■ **EXERCISE INSTRUCTIONS**
Retype every one of the following entries word for word, without changing any character or line break.
### EXERCISE DATA
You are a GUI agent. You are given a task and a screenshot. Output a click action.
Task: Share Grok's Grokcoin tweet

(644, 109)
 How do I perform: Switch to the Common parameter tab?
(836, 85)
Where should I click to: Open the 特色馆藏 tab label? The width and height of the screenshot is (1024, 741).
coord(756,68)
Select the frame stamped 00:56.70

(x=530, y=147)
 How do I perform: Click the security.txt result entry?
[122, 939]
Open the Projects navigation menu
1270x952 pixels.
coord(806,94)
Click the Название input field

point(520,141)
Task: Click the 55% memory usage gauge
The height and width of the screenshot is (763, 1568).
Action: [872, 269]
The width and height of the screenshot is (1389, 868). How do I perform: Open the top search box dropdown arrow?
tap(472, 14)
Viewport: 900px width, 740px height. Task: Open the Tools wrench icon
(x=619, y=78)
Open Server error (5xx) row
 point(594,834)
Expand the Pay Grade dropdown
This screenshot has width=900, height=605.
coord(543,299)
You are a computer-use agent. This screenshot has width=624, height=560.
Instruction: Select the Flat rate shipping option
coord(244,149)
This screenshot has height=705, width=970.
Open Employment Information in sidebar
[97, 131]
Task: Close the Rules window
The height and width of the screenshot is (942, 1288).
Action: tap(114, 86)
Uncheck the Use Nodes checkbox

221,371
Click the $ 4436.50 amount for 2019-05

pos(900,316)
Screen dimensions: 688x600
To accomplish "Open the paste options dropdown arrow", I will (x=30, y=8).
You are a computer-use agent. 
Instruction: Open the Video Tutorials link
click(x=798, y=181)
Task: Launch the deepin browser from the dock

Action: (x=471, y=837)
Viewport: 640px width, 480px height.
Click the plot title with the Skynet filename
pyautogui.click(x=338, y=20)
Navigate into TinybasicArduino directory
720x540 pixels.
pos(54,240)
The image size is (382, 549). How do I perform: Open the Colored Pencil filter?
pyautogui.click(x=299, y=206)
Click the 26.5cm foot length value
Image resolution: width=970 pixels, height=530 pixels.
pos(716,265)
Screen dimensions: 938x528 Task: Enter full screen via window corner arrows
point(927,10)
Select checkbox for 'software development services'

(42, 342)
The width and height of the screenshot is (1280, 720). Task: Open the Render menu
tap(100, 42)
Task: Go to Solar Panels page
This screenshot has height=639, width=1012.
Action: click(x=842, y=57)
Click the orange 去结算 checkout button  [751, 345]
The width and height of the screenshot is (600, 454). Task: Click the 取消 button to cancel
######
■ **WRITTEN RESPONSE**
You are a GUI agent. You are given a task and a screenshot. Output a click action.
Task: Share Grok's Grokcoin tweet

(644, 109)
 How do I perform: Switch to the Common parameter tab?
(836, 85)
Where should I click to: Open the 特色馆藏 tab label? The width and height of the screenshot is (1024, 741).
coord(756,68)
Select the frame stamped 00:56.70

(x=530, y=147)
 How do I perform: Click the security.txt result entry?
[122, 939]
Open the Projects navigation menu
1270x952 pixels.
coord(806,94)
Click the Название input field

point(520,141)
Task: Click the 55% memory usage gauge
The height and width of the screenshot is (763, 1568).
Action: [872, 269]
The width and height of the screenshot is (1389, 868). How do I perform: Open the top search box dropdown arrow?
tap(472, 14)
Viewport: 900px width, 740px height. Task: Open the Tools wrench icon
(x=619, y=78)
Open Server error (5xx) row
 point(594,834)
Expand the Pay Grade dropdown
This screenshot has width=900, height=605.
coord(543,299)
You are a computer-use agent. This screenshot has width=624, height=560.
Instruction: Select the Flat rate shipping option
coord(244,149)
This screenshot has height=705, width=970.
Open Employment Information in sidebar
[97, 131]
Task: Close the Rules window
The height and width of the screenshot is (942, 1288).
Action: tap(114, 86)
Uncheck the Use Nodes checkbox

221,371
Click the $ 4436.50 amount for 2019-05

pos(900,316)
Screen dimensions: 688x600
To accomplish "Open the paste options dropdown arrow", I will (x=30, y=8).
You are a computer-use agent. 
Instruction: Open the Video Tutorials link
click(x=798, y=181)
Task: Launch the deepin browser from the dock

Action: (x=471, y=837)
Viewport: 640px width, 480px height.
Click the plot title with the Skynet filename
pyautogui.click(x=338, y=20)
Navigate into TinybasicArduino directory
720x540 pixels.
pos(54,240)
The image size is (382, 549). How do I perform: Open the Colored Pencil filter?
pyautogui.click(x=299, y=206)
Click the 26.5cm foot length value
Image resolution: width=970 pixels, height=530 pixels.
pos(716,265)
Screen dimensions: 938x528 Task: Enter full screen via window corner arrows
point(927,10)
Select checkbox for 'software development services'

(42, 342)
The width and height of the screenshot is (1280, 720). Task: Open the Render menu
tap(100, 42)
Task: Go to Solar Panels page
This screenshot has height=639, width=1012.
Action: click(x=842, y=57)
Click the orange 去结算 checkout button  [751, 345]
The width and height of the screenshot is (600, 454). Task: Click the 取消 button to cancel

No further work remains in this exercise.